6. Offer employees multiple technologies to enable effective virtual communication including instant messaging, online meetings, video and teleconferencing, etc..
Be clear that even though multiple technologies are in place there will be situational limitations on the effective use of technology because of infrastructure differences.Example: It is common that offshore employees do not have laptops, reliable internet connectivity or phone connections at home. Employees often need to stay long after working hours to participate in calls that people in other locations may make casually from their own homes. It can be useful to increase understanding of the infrastructure challenges that offshore employees face though photos and videos of their work and environmental conditions. Creating organizational norms for the use of communications technologies as well as encouraging teams to establish explicit working agreements for technology use are two other worthwhile steps.One way to offer employees the support they need is to work with a company offering business outsourcing services. These firms will have the technology, training, and staff needed to offer global outsourcing services and can deliver customized solutions for your specific needs.

Conclusion 

Business offshoring and outsourcing activities have been a part of business globalization strategies for decades now. As a result, the business community is more savvy and agile, less clumsy, in the assessment of opportunities and management of transitions. There is now a wealth of stories from the trenches and best practices to learn from so that companies engaging in such pursuits can avoid common pitfalls, be more keen in judgment of if and how to proceed, and make the most of the venture.
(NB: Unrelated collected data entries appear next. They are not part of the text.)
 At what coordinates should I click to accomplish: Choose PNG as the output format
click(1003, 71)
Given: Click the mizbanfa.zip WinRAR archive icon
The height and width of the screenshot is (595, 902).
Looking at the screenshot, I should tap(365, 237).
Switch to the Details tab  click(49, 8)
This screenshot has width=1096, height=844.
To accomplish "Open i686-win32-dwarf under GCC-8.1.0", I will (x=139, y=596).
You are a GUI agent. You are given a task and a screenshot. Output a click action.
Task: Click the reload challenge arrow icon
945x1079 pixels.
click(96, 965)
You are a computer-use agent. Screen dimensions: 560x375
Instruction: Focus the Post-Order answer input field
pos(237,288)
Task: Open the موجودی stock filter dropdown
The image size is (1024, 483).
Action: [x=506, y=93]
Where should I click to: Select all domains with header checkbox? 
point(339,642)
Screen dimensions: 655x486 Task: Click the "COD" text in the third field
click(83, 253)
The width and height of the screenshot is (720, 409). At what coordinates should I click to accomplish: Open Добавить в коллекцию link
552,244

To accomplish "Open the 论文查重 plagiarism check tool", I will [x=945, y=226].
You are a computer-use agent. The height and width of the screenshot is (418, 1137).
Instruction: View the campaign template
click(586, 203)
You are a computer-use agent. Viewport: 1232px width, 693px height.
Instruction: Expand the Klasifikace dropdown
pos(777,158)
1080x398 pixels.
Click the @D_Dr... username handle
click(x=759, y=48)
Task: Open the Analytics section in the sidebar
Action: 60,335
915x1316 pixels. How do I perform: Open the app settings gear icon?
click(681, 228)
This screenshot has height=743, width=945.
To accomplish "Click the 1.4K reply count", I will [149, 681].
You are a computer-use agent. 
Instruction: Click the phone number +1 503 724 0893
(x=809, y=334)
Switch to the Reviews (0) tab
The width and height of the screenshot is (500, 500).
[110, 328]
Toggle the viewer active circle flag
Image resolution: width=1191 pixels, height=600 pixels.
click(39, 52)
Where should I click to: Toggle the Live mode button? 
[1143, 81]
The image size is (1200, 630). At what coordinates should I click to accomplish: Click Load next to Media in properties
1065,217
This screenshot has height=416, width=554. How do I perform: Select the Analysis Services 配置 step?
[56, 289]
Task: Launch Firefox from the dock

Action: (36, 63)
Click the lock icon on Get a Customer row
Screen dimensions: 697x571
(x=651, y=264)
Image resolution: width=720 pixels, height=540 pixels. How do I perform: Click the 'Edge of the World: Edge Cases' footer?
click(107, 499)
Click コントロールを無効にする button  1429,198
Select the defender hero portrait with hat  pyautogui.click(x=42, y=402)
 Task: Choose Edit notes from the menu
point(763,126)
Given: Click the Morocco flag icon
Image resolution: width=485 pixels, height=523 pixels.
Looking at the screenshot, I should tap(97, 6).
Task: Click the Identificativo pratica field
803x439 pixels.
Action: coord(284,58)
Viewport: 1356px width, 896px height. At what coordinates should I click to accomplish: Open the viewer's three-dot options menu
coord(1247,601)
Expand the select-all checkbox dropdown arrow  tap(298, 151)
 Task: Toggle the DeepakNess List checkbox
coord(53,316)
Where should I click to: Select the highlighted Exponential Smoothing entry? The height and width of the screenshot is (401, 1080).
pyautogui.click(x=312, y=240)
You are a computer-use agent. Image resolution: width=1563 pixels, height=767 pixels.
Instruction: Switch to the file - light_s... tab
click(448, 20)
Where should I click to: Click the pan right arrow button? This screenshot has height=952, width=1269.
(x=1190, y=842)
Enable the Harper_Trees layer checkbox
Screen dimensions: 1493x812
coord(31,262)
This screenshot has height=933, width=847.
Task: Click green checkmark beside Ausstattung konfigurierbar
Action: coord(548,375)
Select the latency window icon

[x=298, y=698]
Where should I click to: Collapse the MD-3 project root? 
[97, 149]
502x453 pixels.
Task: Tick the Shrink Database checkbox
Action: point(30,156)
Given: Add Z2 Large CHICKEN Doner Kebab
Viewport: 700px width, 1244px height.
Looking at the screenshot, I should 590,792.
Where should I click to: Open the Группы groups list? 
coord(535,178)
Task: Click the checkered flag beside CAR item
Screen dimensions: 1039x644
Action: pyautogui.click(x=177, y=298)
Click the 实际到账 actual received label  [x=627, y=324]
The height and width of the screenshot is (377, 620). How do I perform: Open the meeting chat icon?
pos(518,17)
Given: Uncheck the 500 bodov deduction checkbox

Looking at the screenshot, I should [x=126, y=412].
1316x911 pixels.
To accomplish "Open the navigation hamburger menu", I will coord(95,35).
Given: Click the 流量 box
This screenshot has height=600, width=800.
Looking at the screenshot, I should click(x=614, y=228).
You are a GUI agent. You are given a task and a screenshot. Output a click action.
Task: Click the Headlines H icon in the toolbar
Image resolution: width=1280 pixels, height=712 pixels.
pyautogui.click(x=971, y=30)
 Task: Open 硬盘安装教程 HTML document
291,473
Aperian Global offers a diverse suite of training solutions to help individuals recognize the impact of culture and support the development of strategies needed to bridge many types of work-style gaps – including cultural, generational, and functional – that arise in outsourcing and offshoring environments.

 

Appendix 

Defining Terms: Outsourcing & Offshoring 

Many companies have eliminated the words “outsourcing” and “offshoring” from their organizational lexicon, preferring terms like “global services delivery,” “global sourcing” or “global partnerships.” Yet there is value in understanding how these terms are defined and how outsourcing and offshoring impact employees at multiple levels within organizations.

In the current environment, the term outsourcing means using a vendor company to perform IT, Business Process Outsourcing (BPO), and Knowledge Process Outsourcing (KPO) related activities. While much of the focus in the past has been on outsourcing call center and IT support functions, processes can range in complexity from simple financial services transactions to high end market research and analytical functions. These vendor companies may be the giants of outsourcing such as India-based Infosys or Wipro, or niche-oriented small entrepreneurial companies with employees numbering in the dozens rather than thousands.

Offshoring is when companies set up a wholly owned “captive” site to perform business processes. The motivation to offshore rather than outsource may be based on limitations on the types of functions that can be legally or contractually conducted by vendor companies (especially prevalent in the financial services and insurance industries), lack of realization of expected cost savings, or a desire to directly manage employees and the processes without going through a vendor company project management structure. High rates of turnover at the vendor companies may be a motivator for establishing a captive site, along with a desire to increase cooperation and interaction between the onshore and offshore employees to enhance productivity, quality and customer service.

The trend is for companies to utilize a hybrid approach: outsourcing certain functions to vendor companies and offshoring others to captive sites. This allows for a high level of flexibility and leverages the strengths of each approach while minimizing risk. Many companies are in the process of moving previously outsourced functions into offshore operations that they can directly control. In some cases, functions are being returned onshore from outsource or offshore locations because the initial efforts did not achieve desired results.